* _Exercise requirements_
Copy every line that contains the string "agosto" from the entries below.

Saved entries
^^^^^^^^

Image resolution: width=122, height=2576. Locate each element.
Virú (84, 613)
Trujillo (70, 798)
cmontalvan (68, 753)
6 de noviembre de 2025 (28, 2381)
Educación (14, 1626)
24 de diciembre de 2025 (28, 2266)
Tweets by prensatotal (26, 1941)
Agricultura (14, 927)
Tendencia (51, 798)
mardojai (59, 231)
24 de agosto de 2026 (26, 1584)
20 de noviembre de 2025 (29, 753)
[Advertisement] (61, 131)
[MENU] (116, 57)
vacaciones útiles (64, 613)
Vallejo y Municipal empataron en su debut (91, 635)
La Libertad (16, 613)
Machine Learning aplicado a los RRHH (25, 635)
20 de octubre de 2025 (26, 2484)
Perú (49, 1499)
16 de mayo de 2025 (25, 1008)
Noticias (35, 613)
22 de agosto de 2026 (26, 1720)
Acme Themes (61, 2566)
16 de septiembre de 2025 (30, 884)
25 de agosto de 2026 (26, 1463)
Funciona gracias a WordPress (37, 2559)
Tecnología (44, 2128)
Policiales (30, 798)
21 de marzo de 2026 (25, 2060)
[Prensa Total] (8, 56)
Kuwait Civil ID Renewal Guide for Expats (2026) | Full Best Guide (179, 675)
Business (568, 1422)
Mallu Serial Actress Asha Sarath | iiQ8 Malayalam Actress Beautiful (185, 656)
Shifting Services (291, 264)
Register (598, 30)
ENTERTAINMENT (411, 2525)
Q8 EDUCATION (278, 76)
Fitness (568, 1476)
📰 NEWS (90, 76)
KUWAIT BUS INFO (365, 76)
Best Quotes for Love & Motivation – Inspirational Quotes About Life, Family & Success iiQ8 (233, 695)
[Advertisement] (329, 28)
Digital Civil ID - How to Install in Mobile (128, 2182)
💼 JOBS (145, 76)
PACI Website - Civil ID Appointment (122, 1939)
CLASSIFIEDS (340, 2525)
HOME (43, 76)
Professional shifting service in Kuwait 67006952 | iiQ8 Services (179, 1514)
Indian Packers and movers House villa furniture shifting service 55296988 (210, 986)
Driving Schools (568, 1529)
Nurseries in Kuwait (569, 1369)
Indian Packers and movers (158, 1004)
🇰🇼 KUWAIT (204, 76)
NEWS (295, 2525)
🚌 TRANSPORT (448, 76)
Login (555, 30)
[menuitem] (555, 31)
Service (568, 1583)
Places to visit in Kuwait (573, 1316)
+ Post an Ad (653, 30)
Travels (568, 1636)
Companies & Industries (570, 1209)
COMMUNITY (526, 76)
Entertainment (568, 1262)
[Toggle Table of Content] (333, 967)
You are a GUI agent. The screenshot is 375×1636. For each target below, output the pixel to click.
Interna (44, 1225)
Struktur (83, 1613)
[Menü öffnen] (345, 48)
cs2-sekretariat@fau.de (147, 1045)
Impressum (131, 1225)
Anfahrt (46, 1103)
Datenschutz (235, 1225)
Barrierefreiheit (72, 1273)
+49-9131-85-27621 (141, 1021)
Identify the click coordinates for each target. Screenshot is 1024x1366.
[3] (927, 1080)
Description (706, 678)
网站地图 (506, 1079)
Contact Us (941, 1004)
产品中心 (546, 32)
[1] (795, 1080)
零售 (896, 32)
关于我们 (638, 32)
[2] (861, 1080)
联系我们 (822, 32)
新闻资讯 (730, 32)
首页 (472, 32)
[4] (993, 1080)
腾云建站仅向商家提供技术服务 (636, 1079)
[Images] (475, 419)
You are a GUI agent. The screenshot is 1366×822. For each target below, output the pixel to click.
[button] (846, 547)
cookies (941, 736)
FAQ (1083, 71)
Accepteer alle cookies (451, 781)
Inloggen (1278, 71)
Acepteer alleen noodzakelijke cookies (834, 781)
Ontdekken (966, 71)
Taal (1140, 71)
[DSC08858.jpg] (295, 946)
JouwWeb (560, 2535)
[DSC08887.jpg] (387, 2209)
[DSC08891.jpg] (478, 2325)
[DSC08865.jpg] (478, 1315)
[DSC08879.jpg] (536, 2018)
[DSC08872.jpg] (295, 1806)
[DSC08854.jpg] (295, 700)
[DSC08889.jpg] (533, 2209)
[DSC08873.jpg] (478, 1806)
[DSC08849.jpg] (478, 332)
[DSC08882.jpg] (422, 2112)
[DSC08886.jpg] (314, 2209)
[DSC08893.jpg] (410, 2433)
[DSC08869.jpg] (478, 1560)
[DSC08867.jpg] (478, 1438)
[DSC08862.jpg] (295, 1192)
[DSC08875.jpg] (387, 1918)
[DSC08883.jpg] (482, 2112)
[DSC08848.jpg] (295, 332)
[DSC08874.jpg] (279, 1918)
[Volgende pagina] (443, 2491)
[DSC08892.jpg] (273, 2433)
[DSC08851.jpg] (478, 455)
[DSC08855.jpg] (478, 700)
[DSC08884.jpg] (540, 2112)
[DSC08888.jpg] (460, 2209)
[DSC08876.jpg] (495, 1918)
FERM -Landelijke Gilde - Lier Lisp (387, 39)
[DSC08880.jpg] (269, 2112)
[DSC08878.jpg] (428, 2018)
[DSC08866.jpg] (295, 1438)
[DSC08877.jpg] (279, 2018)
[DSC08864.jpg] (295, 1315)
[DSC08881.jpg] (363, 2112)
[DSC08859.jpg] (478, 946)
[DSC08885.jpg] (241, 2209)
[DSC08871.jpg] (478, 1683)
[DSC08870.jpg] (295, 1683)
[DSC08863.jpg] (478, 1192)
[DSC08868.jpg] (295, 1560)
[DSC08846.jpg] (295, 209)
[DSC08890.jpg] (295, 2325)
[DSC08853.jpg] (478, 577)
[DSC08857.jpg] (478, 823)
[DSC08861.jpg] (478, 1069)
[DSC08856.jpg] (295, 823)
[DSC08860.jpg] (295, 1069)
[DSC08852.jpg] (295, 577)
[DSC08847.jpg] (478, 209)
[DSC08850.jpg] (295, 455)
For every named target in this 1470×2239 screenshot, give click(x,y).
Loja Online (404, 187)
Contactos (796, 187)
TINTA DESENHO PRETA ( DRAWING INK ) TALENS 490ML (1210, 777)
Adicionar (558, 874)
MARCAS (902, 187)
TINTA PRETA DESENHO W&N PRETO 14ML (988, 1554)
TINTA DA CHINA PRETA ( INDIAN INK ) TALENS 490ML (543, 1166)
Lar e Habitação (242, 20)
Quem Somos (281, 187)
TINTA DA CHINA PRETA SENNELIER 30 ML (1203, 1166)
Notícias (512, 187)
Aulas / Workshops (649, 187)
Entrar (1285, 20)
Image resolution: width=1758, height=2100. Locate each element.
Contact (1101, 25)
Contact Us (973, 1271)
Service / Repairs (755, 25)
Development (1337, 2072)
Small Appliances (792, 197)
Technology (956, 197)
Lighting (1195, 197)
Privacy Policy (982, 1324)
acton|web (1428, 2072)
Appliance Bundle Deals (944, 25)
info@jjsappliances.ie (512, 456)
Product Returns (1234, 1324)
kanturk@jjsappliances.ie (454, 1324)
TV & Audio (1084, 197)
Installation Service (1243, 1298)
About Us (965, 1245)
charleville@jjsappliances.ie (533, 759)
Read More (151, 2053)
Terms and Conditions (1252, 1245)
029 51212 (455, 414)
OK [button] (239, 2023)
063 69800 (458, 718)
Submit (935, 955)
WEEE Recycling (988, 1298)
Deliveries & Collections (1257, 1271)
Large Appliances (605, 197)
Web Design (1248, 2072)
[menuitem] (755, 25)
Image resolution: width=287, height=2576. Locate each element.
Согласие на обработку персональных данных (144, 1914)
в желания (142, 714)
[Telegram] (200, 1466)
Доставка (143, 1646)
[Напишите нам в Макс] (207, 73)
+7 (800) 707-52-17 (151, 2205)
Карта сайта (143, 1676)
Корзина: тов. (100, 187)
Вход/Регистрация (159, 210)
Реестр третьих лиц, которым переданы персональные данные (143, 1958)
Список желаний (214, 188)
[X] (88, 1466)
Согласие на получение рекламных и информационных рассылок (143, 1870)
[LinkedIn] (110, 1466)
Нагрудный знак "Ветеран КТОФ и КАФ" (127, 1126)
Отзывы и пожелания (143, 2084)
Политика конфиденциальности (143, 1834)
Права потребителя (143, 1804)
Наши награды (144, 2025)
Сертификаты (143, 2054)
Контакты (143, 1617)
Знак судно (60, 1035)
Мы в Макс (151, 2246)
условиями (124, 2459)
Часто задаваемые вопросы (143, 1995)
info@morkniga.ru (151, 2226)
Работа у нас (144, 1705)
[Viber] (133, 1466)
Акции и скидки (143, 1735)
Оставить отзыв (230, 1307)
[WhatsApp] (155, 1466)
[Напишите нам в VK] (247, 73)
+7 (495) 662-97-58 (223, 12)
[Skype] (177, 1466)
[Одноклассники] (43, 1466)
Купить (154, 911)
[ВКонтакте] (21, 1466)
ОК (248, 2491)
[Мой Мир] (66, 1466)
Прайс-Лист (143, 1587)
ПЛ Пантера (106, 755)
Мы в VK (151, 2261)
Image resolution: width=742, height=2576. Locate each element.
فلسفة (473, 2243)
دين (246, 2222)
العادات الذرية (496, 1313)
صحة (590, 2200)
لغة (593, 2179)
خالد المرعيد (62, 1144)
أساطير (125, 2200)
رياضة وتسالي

^^^^^^^^

* _Expected answer_
24 de agosto de 2026 (26, 1584)
22 de agosto de 2026 (26, 1720)
25 de agosto de 2026 (26, 1463)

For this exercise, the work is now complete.